@dev.smartpricing/alyxstream

v0.9.0

Published

a month ago

Downloads

1,176

0High
0Medium
0Low

dev.smartpricing

stream streamprocessing kafka dataflow kafka stream batch stream processing redis queue

Alyxstream

Alyxstream is a library that simplify stream processing in Node.js. We use it in production to make real time logs analysis, errors detection, parallel job processing, using mainly Kafka as source and Cassandra and Redis as sinks.
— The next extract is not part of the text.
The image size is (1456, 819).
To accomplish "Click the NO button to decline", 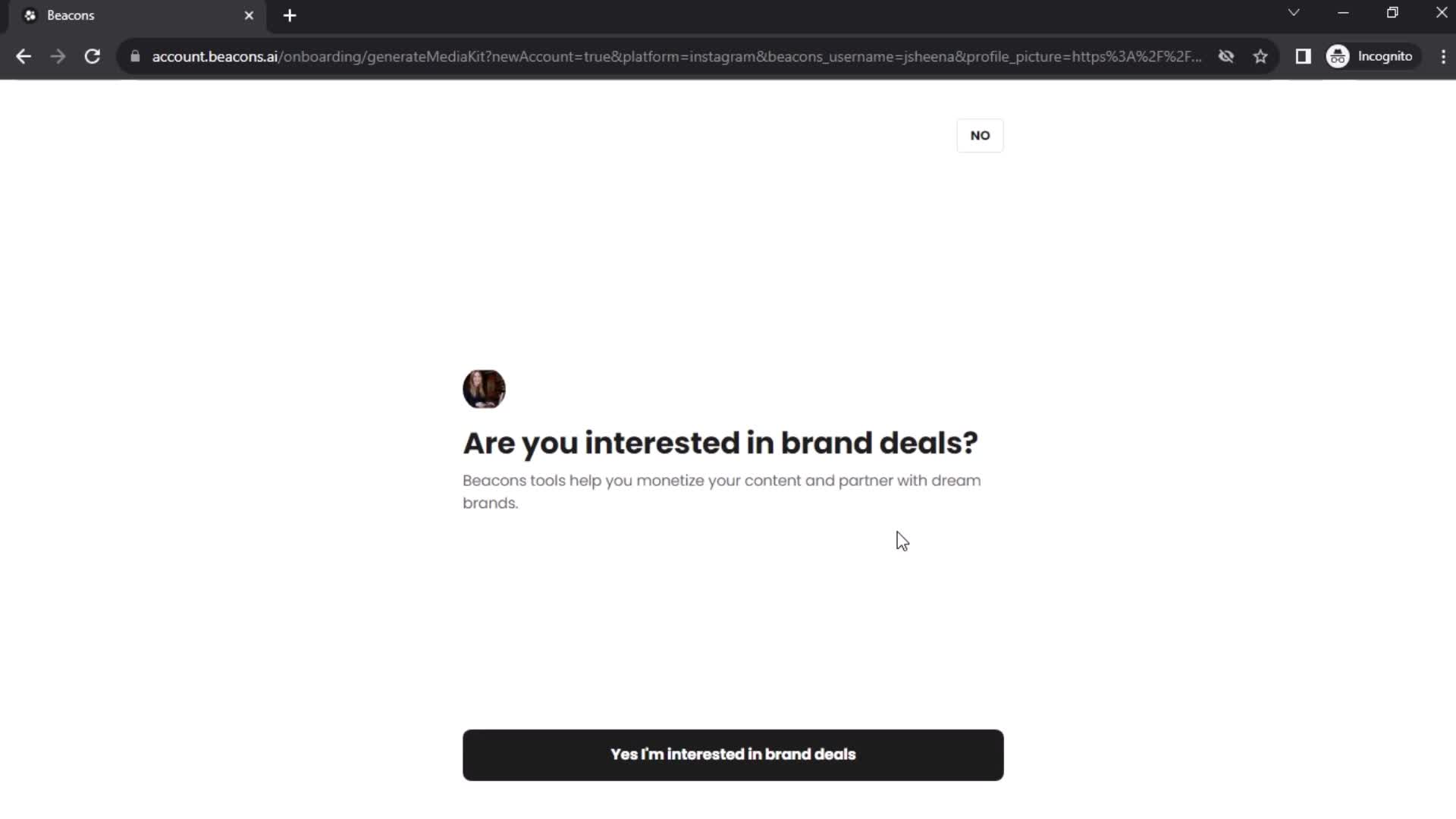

Although it's not perfect and still under active development, this library could help you to solve a lot of processing problems, with a nice dataflow syntax.

Out-of-the-box sources/sinks:

Kafka
Redis
Pulsar
Cassandra
Nats Jetstream
Etcd

Working usage examples are in the usage-examples folder.

Introduction

Install it:

npm install @dev.smartpricing/alyxstream

import { 
	Task, 
	MakeStorage, 
	StorageKind, 
	KafkaClient, 
	KafkaSource 
} from '@dev.smartpricing/alyxstream'

const kafkaSource = KafkaSource(KafkaClient())

await Task()
.withLocalKVStorage()
.withStorage(MakeStorage(StorageKind.Cassandra, null, 'hotel.errors.count'))
.fromKafka(kafkaSource)
.setLocalKV('kafka-mex', x => x)
.withEventTime(x => x.eventTime)
.keyBy(x => x.partition)
.map(x => x.value)
.filter(x => x.warningLevel == 'error')
.slidingWindowTime(MakeStorage(StorageKind.Redis, null, 'my.window'), 5 * 60 * 1000, 60 * 1000)
.groupBy(x => x.hotelName)
.sumMap()
.toStorage(x => 'result', x => x)
.getLocalKV('kafka-mex')
.kafkaCommit(kafkaSource)
.close()

Stream/batch sources

Alyxstream supports multiple sources by default, both for streaming and batch processing. It'also very easy to build your custom sources.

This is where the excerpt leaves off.